■ Problem requirements
Only one stretch of the data below should be repeated: the lines from the line containing "Task: Click the RealVNC copyright notice text" through the line containing "Given: Click the VMware Tools vm icon", inclusive, exactly as they are.

■ Records shown
══════
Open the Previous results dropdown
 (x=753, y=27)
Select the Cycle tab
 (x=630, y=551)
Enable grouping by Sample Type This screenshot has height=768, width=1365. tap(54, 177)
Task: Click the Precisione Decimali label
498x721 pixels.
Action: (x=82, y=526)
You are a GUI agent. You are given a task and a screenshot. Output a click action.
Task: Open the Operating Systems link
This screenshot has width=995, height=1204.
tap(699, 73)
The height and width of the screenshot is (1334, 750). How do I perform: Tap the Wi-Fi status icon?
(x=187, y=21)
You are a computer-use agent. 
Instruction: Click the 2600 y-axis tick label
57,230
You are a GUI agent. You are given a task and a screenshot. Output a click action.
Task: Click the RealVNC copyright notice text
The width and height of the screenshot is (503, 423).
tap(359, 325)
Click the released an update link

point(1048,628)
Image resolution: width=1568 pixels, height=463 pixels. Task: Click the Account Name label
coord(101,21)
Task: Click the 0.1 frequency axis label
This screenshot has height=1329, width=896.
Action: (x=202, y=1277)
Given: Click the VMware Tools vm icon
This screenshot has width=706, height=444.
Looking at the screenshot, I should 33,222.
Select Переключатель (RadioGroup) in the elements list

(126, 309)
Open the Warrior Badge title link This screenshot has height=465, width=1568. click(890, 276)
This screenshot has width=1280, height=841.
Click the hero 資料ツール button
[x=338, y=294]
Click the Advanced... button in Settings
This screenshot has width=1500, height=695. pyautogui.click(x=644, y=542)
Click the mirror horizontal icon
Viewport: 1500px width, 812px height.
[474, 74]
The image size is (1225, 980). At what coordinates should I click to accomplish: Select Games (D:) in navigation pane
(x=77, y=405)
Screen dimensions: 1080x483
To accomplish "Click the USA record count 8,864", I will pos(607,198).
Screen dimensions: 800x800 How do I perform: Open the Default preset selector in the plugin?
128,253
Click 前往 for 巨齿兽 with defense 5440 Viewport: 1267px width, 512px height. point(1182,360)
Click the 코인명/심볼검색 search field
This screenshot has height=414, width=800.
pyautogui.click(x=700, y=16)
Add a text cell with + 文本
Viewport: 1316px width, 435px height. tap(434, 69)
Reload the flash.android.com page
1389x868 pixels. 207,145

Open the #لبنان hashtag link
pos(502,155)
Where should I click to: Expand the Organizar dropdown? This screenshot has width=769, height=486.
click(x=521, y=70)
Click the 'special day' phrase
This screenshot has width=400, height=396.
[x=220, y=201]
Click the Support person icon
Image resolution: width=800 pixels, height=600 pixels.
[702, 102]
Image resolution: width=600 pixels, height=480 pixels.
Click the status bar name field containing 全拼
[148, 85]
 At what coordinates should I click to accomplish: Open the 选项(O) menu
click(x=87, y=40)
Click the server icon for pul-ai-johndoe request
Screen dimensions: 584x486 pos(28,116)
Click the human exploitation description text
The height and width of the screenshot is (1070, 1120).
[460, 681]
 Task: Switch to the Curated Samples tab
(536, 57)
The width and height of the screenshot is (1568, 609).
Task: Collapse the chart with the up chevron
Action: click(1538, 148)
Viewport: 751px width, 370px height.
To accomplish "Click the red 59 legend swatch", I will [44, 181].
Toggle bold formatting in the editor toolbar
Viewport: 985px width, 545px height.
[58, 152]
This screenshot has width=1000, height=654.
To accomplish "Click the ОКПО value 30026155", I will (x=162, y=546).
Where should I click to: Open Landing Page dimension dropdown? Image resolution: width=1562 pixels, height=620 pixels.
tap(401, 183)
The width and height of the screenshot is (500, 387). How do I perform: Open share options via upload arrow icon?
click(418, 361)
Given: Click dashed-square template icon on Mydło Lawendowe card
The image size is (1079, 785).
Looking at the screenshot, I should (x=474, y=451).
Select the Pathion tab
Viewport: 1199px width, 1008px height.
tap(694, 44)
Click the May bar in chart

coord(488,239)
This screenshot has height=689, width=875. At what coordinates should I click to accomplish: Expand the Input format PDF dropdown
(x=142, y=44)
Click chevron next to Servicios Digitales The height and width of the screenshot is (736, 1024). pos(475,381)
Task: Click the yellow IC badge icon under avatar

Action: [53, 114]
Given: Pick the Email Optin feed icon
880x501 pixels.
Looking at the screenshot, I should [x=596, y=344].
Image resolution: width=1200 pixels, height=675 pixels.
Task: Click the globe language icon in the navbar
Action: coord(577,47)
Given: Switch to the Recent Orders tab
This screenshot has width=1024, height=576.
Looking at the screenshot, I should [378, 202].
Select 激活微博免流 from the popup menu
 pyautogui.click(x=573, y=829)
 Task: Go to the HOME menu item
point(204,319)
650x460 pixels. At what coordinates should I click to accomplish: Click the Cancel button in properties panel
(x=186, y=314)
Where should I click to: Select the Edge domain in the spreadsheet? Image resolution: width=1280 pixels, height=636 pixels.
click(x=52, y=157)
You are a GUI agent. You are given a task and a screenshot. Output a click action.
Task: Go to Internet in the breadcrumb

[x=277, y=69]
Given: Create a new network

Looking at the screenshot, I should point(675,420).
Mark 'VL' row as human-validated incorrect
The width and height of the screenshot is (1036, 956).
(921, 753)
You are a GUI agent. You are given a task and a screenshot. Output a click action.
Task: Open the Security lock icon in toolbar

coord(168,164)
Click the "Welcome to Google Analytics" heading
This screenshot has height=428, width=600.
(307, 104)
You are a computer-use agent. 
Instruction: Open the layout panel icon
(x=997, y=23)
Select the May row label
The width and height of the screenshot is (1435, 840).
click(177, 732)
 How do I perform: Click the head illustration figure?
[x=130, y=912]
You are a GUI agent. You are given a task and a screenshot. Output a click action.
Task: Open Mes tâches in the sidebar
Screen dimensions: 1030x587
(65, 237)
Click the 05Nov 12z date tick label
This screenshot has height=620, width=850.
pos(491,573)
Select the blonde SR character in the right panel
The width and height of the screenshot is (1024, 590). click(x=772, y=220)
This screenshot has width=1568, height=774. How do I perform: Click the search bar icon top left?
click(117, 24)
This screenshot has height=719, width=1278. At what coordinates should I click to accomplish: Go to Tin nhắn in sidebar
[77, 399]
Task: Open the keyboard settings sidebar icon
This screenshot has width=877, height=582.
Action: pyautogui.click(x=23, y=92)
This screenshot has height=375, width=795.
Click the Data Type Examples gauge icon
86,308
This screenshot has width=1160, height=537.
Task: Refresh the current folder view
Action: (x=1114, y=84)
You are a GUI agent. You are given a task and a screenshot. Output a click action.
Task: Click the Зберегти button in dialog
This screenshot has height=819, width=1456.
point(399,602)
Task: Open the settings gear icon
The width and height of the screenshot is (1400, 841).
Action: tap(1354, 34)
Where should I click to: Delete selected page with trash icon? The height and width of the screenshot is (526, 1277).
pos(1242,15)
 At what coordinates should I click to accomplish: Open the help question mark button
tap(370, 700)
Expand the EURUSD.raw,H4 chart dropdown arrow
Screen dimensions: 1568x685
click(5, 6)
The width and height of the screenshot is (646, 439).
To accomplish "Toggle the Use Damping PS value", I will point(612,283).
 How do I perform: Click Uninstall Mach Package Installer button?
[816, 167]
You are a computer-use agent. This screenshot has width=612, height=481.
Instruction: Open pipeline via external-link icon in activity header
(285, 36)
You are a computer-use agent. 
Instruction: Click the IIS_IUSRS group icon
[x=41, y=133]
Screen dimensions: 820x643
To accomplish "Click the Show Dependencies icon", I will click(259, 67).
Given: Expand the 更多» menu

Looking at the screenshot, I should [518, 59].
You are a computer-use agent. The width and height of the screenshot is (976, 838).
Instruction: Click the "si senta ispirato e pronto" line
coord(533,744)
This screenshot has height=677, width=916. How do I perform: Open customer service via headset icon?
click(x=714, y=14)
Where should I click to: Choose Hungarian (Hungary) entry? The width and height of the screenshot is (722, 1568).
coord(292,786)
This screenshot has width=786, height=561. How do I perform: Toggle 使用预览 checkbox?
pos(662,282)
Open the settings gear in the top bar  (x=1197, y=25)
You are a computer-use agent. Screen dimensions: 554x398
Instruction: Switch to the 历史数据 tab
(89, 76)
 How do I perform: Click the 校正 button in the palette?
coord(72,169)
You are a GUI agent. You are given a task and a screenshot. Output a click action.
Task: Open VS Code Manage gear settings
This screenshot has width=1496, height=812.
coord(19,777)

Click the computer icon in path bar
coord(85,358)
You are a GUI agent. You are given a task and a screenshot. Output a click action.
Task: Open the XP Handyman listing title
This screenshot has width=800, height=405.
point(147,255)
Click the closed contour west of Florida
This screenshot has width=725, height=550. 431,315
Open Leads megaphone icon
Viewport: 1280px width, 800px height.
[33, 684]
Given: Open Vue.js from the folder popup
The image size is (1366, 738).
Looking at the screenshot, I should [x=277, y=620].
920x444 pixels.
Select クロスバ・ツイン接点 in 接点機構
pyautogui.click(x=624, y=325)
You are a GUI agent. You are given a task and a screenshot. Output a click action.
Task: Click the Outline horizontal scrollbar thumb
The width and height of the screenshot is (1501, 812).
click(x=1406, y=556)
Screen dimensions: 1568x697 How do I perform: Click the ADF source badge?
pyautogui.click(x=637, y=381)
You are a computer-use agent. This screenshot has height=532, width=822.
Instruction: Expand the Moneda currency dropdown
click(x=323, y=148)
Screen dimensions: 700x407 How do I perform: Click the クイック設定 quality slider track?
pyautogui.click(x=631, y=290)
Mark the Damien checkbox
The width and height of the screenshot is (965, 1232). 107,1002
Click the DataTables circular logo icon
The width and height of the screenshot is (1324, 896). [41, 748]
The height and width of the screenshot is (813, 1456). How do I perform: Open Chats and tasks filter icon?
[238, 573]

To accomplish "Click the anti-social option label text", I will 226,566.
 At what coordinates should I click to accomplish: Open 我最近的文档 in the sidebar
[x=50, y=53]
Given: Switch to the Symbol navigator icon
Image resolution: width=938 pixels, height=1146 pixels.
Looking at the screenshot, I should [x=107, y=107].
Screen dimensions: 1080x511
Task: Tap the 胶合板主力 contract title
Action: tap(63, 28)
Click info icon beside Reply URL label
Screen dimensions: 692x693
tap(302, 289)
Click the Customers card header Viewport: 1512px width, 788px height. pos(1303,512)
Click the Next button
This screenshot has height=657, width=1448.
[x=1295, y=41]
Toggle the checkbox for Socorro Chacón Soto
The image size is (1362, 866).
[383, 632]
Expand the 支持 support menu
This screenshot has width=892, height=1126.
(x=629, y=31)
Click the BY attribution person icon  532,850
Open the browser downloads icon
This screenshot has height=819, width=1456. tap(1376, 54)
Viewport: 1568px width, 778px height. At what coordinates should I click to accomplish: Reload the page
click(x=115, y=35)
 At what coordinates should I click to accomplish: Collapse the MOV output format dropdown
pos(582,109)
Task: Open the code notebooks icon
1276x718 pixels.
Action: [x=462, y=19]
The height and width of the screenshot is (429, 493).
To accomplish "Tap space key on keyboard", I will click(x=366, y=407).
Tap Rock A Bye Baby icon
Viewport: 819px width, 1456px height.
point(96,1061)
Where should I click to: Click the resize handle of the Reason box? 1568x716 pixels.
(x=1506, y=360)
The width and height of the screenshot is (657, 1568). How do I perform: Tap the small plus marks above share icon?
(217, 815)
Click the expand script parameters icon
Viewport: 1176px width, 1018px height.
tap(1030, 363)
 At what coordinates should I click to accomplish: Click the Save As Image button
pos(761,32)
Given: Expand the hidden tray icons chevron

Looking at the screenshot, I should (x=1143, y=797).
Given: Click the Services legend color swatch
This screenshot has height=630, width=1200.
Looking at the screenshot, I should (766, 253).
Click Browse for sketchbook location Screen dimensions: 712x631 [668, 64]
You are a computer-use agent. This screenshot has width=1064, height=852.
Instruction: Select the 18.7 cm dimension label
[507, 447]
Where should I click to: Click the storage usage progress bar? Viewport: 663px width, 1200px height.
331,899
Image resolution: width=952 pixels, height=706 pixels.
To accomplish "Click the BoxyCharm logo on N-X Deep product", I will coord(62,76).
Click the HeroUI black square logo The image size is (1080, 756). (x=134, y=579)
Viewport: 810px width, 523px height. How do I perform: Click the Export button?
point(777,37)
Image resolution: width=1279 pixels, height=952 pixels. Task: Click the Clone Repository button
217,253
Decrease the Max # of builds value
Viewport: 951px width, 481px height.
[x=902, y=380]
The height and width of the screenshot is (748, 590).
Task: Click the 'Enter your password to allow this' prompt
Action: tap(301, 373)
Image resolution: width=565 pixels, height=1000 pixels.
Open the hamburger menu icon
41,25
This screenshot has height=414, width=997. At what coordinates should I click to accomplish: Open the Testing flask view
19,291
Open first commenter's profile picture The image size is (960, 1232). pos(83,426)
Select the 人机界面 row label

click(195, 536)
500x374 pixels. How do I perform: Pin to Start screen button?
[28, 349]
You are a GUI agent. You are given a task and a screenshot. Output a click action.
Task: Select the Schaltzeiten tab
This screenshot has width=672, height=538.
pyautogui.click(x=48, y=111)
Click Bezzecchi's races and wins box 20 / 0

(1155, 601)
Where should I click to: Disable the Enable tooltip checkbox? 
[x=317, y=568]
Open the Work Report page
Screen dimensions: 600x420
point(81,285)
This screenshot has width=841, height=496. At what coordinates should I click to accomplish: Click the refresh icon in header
══════
■ Result
Task: Click the RealVNC copyright notice text
The width and height of the screenshot is (503, 423).
tap(359, 325)
Click the released an update link

point(1048,628)
Image resolution: width=1568 pixels, height=463 pixels. Task: Click the Account Name label
coord(101,21)
Task: Click the 0.1 frequency axis label
This screenshot has height=1329, width=896.
Action: (x=202, y=1277)
Given: Click the VMware Tools vm icon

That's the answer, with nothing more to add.